Once you've started running queries against ReadySet, you can use custom SQL commands to identify the queries that ReadySet supports, cache supported queries, view existing caches, and remove caches from ReadySet.

Identify queries to cache

To view the queries that ReadySet has proxied to the upstream database and check if such queries can be cached with ReadySet, use:

SHOW PROXIED QUERIES;

This command returns a virtual table with 3 columns:

  • QueryID: A unique identifier for the query.
  • Proxied Query: The text of the query being proxied.
  • ReadySet supported: Whether or not ReadySet can cache the query.

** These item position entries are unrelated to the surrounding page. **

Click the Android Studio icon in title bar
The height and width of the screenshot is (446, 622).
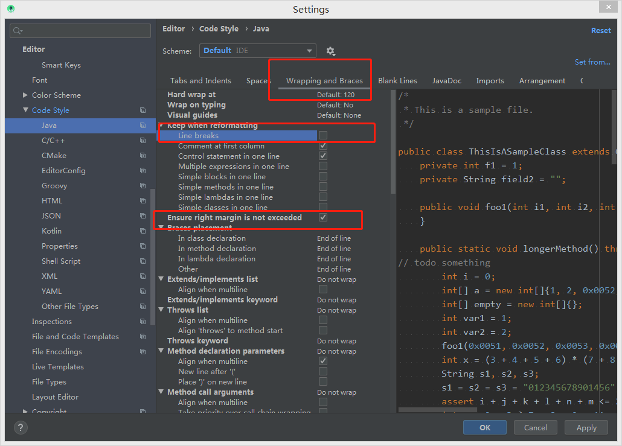(x=10, y=9)

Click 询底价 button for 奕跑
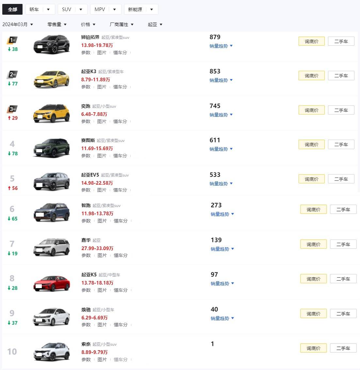pos(311,110)
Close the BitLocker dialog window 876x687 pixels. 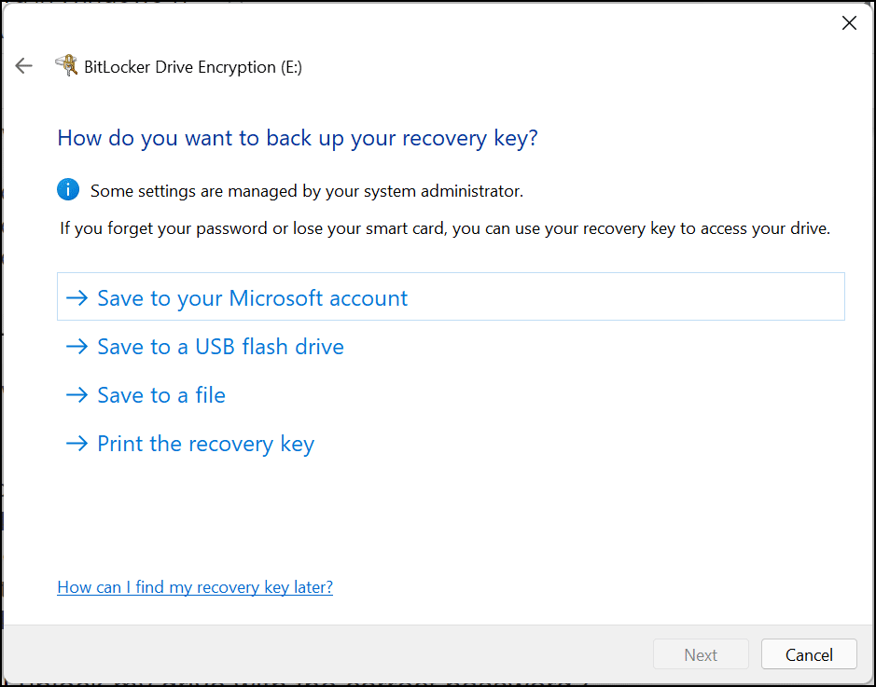click(849, 23)
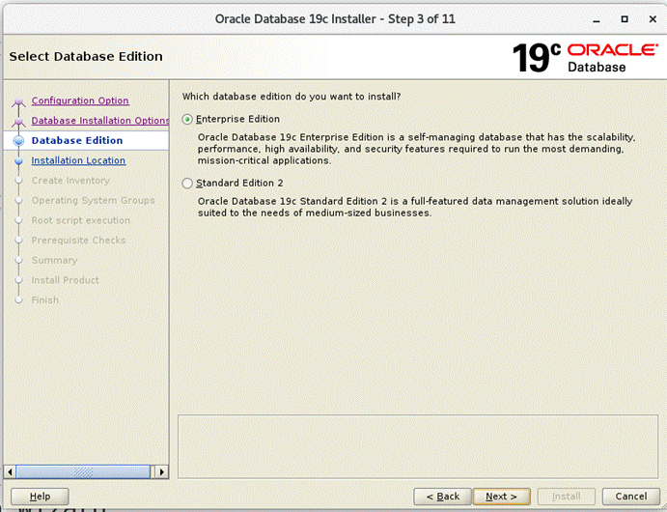667x512 pixels.
Task: Click the Installation Location step link
Action: point(78,160)
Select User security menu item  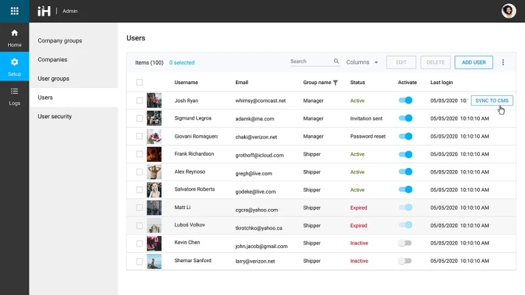click(x=55, y=117)
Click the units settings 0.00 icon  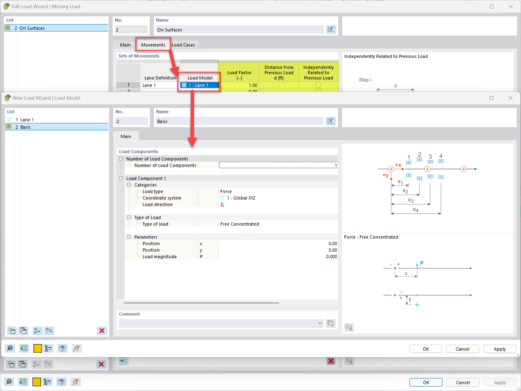23,348
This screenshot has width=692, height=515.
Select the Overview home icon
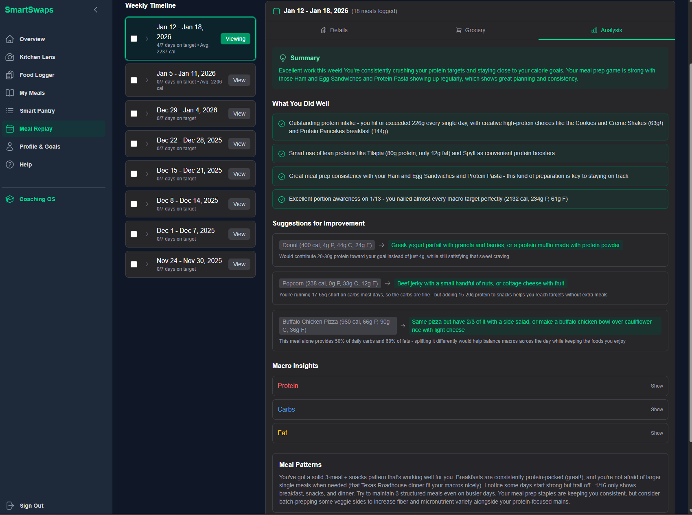click(10, 39)
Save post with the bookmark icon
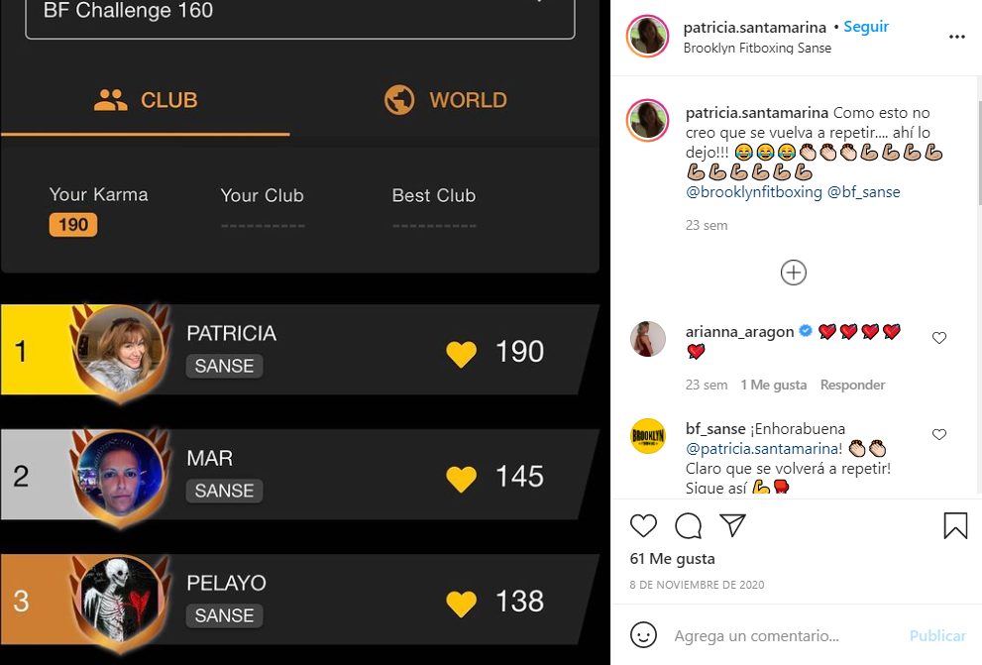 tap(955, 525)
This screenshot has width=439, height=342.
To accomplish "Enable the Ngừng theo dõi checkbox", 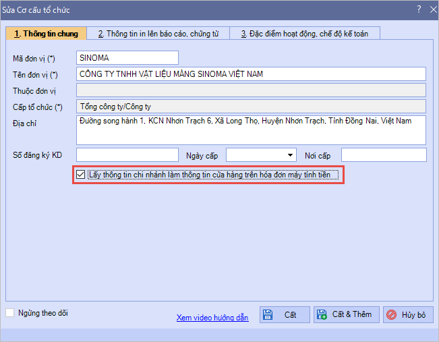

    • If the value is pending, check again until you see yes or no.
    • If the value is yes, ReadySet can cache the query.
    • If the value is no, ReadySet cannot cache the query.

    Note

    To successfully cache the results of a query, ReadySet must support the SQL features and syntax in the query. For more details, see SQL Support. If an unsupported feature is important to your use case, submit a feature request.

Cache queries

To cache a query, use:

CREATE CACHE [<name>] FROM <query>;
  • <name> is optional. If a cache is not named, ReadySet automatically assigns an identifier.
  • <query> is the full text of the query or the unique identifier assigned to the query by ReadySet, as seen in output of SHOW PROXIED QUERIES.

View cached queries

To show all queries that have been cached, use:

SHOW CACHES;

This command returns a virtual table with 2 columns:

  • Name: The name assigned to the query by the user, or the ID assigned to the query by ReadySet.
  • Query Text: The SQL source of the query. This is the canonical structure of the query, not the original SQL passed to ReadySet.

Remove cached queries

To remove a cache from ReadySet, use:

DROP CACHE <id>
  • <id> is either the name assigned to the query by the user or the ID assigned to the query by ReadySet, as seen in the output of SHOW CACHES.

After removing a query from ReadySet, any instances of this query will be proxied to the upstream database.